## start Input for this task

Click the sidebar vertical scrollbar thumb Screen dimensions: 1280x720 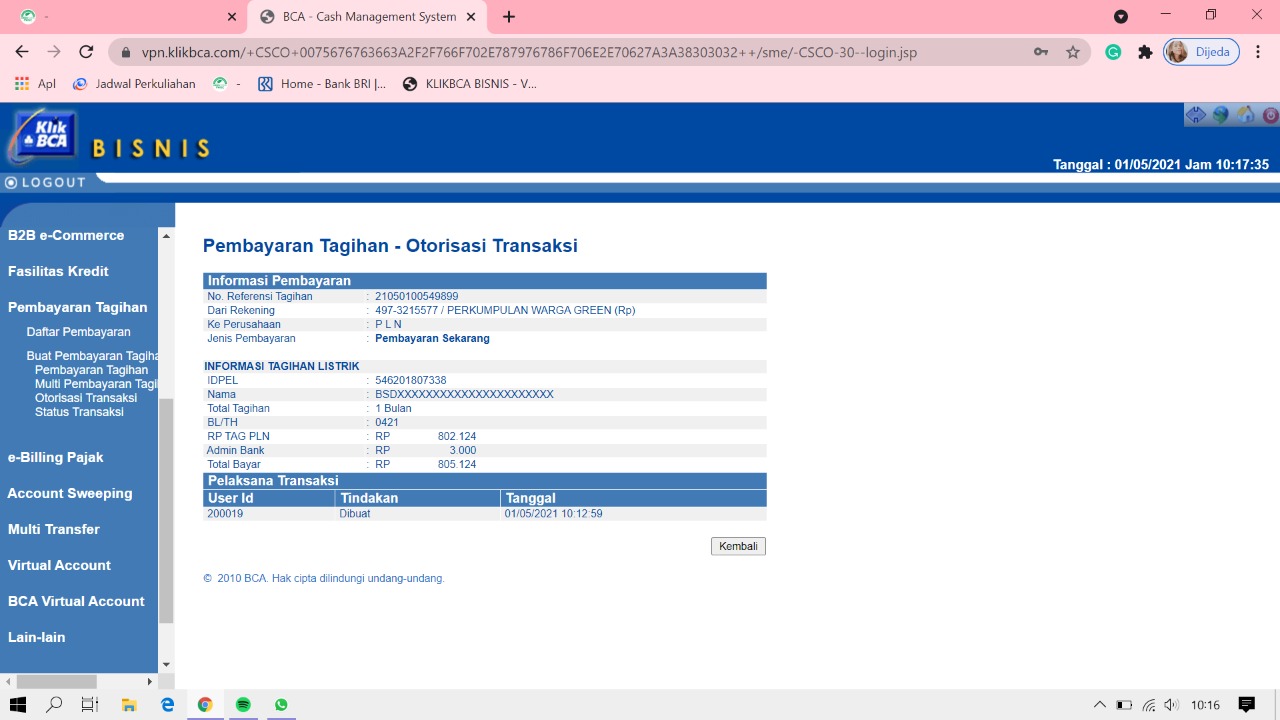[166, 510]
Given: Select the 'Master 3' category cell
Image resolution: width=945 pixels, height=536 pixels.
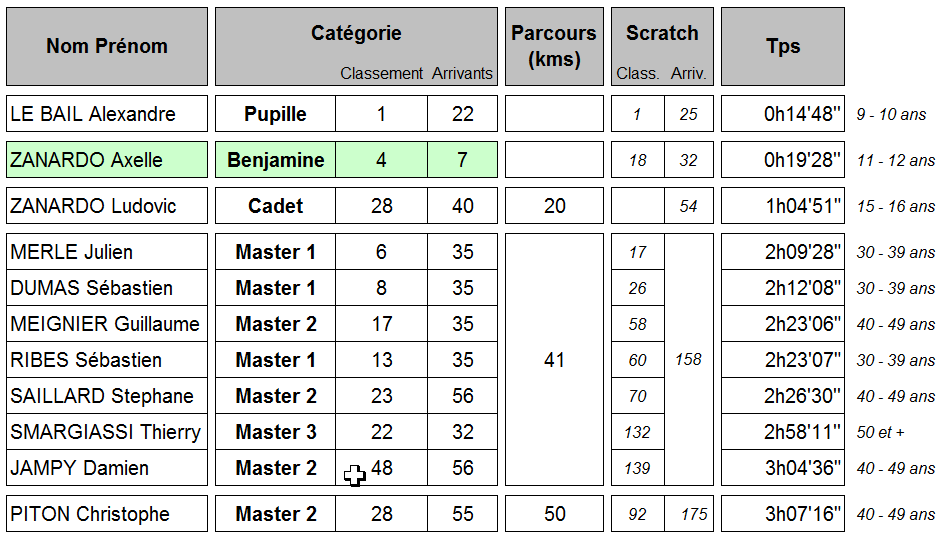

## end Input for this task
## start Input for this task

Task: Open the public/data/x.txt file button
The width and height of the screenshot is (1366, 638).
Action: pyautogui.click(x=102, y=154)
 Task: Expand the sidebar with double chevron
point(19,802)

## end Input for this task
## start Input for this task

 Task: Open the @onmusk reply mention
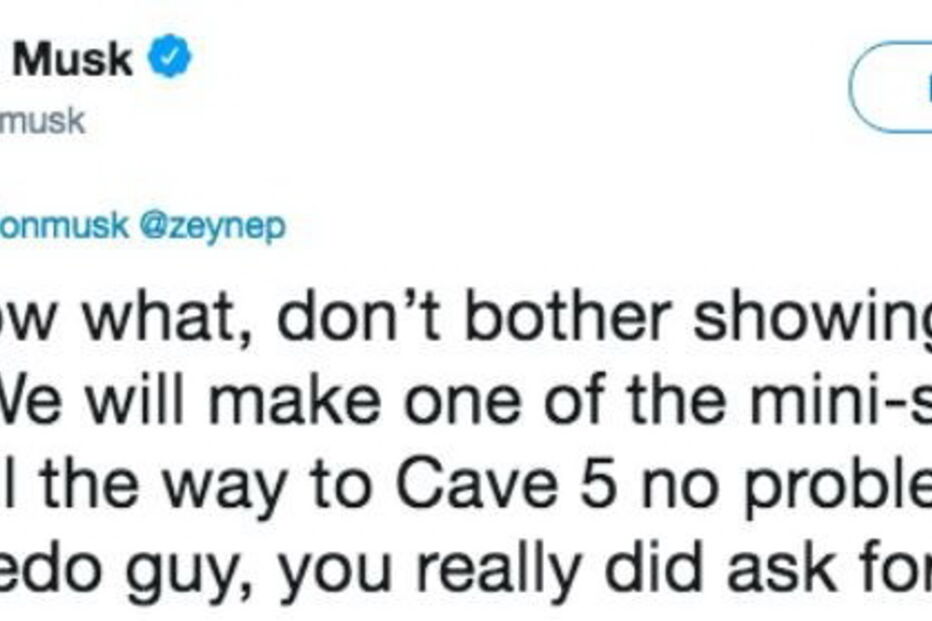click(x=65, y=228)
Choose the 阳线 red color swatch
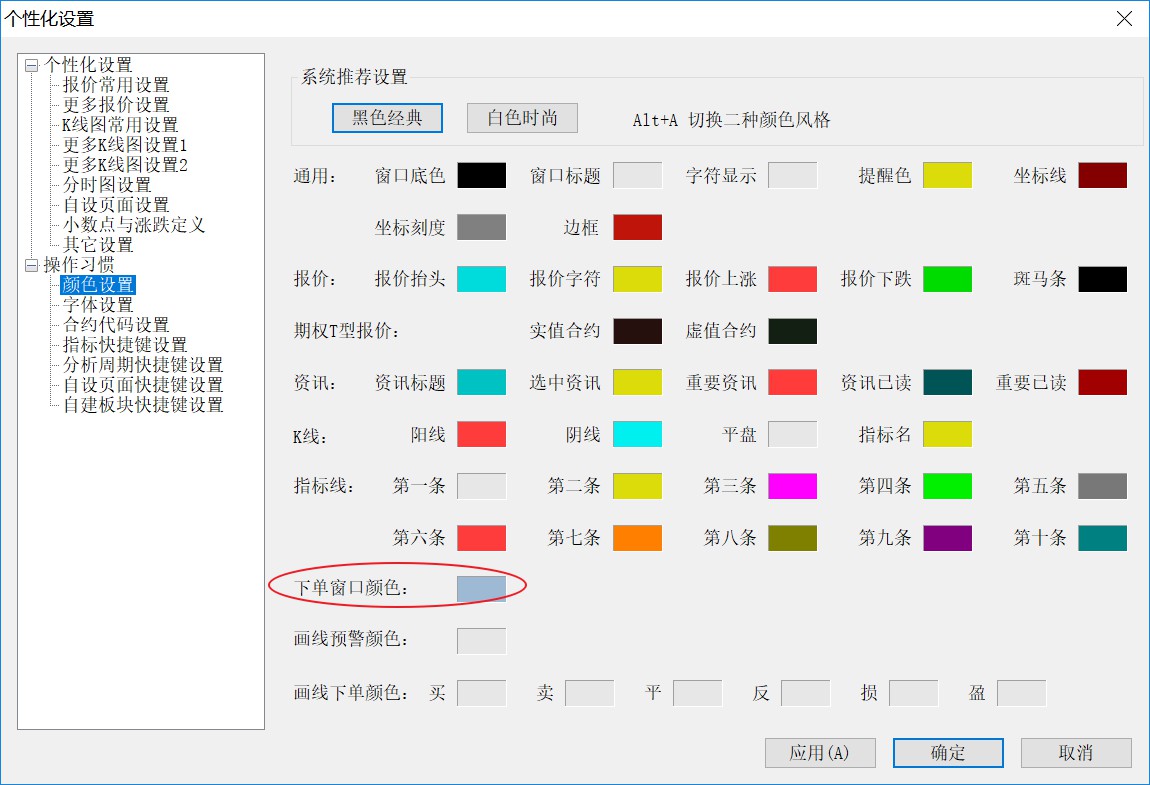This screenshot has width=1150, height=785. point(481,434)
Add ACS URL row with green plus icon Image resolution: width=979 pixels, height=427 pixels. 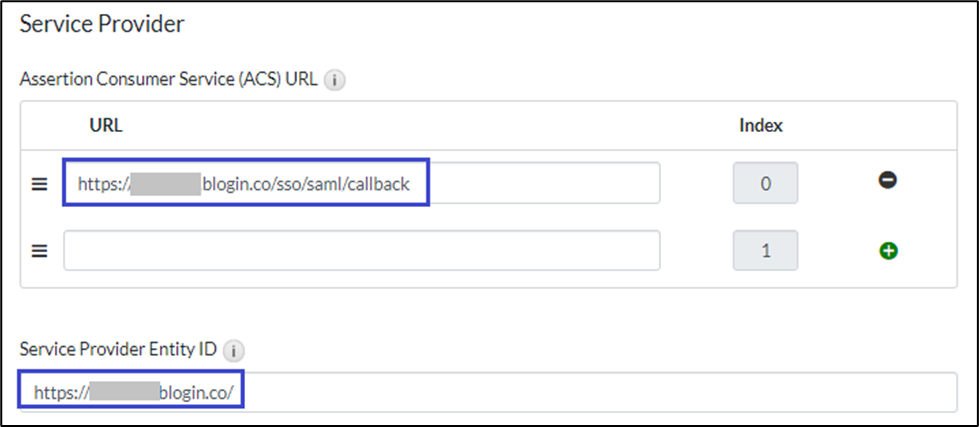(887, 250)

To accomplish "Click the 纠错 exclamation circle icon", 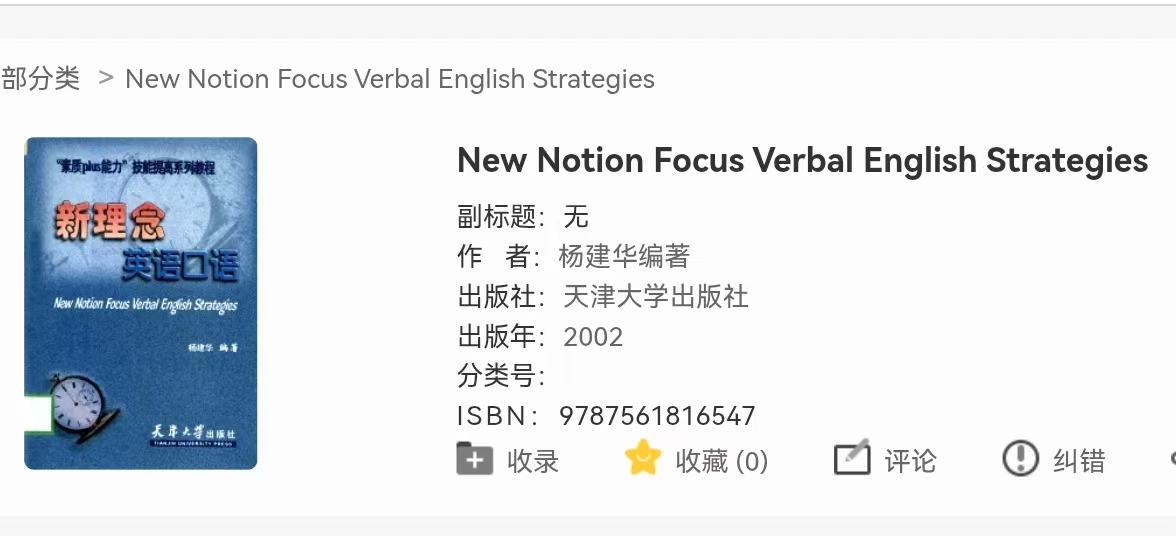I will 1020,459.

## end Input for this task

§ **Exercise task**
Duplicate the lines of the entries above, beginning at the line that has "Given: Select the 'Master 3' category cell" and stopping after the line that has "Image resolution: width=945".

§ **Complete response**
Given: Select the 'Master 3' category cell
Image resolution: width=945 pixels, height=536 pixels.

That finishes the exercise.